EXCERPTED PASSAGE
Six months, to the day, since my last show closed.

94 audition request e-mails sent out.

39 auditions for film, television, and theatre.

5 callbacks.

And finally, finally, FINALLY… I have been cast! (I know that technically I have the staged reading, but I don’t count that, since I didn’t audition for it.)

Last night after work, I headed to my first reading rehearsal. It is exactly as I expected it to be: not that great. The lines feel awkward in my mouth, the director is so awkward that he makes me feel awkward, and it’s a bit disorganized. However, it’s acting, and I felt so much better after we read through it just because I was acting, even if the script from which I am acting isn’t awesome. And, as I’ve been told before, I need to calm down about my approach to readings. I see them as productions with a visible script, but most people see them as informal presentations.

This staged reading falls in the middle of the spectrum as far as the readings I’ve been involved in go. The first staged reading I ever did was at a professional theatre (though the reading itself was not one of their official presentations) and it was terrible. The play was super long, super terrible, and it wasn’t even a play, it was a musical, and after having the script for (I am not kidding) half an hour, we were supposed to know all of the songs by heart… except that the director wouldn’t let us touch the piano. The whole reading was a joke and people walked out of it. I did a different reading last summer in Philadelphia which was very informal but really fun. I got the part by default; my friend Kara was originally cast but then got a bigger and better part and suggested that the director cast me in her stead. The director, as well as the other three actors, were all graduates of my university, I knew all but one of them, and it was a great time.

This one will most definitely not be as torturous or terrible as that first one, but the second one was so nice that I don’t think this one will measure up. The director’s a bit nervous, but while one of the other actresses is very derisive about it (when we stood up to start rehearsing, she whispered in my ear, “If you’re used to real acting, you’ll be disappointed with this.”) but, while I find it uncomfortable, I’ve been the nervous playwright. I’m still the nervous playwright. I get it. Plus, even if the play were worse than it is and if the director were so nervous as to be incapable of speech, he’s self-producing something of his, which takes guts. So while I might not like his script, I’m going to treat him with respect because that’s what professionals do, and I consider myself a professional.

(Target position records)
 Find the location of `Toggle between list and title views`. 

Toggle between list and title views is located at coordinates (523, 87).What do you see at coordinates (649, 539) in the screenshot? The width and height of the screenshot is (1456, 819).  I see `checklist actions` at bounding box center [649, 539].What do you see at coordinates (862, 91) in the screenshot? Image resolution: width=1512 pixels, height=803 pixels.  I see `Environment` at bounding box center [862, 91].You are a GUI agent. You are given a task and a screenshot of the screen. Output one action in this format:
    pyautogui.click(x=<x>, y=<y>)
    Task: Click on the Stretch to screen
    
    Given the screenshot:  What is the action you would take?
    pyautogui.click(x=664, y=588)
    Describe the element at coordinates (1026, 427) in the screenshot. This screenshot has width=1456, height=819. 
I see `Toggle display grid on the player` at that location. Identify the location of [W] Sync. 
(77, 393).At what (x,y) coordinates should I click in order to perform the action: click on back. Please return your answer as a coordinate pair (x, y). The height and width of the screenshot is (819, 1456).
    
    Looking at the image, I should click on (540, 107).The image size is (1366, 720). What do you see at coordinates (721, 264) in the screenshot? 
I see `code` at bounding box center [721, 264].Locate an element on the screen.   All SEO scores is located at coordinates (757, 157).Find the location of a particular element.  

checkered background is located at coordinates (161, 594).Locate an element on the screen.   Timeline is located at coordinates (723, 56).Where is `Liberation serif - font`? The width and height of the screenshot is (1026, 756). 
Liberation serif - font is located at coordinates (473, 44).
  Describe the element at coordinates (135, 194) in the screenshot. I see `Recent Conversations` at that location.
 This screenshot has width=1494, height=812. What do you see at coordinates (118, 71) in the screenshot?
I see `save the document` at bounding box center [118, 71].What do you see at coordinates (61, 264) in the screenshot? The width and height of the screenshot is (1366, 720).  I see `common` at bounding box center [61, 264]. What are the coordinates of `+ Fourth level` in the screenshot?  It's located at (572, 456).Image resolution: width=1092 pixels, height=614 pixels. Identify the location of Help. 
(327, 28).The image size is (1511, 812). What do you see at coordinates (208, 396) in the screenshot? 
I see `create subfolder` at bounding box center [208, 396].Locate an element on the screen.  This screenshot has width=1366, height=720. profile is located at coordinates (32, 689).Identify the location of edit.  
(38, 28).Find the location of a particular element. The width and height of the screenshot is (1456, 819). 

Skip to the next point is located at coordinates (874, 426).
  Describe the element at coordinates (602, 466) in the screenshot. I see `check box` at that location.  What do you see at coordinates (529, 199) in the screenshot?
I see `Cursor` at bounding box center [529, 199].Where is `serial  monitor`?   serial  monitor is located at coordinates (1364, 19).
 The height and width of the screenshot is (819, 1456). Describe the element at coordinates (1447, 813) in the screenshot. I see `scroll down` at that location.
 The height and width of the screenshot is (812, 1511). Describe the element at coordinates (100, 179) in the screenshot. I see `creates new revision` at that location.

WHAT THE TASK REQUIRES
Reproduce the stretch of the staged-reading post from "And finally, finally, FINALLY…" through "audition for it.)", word for word.

ANSWER
And finally, finally, FINALLY… I have been cast! (I know that technically I have the staged reading, but I don’t count that, since I didn’t audition for it.)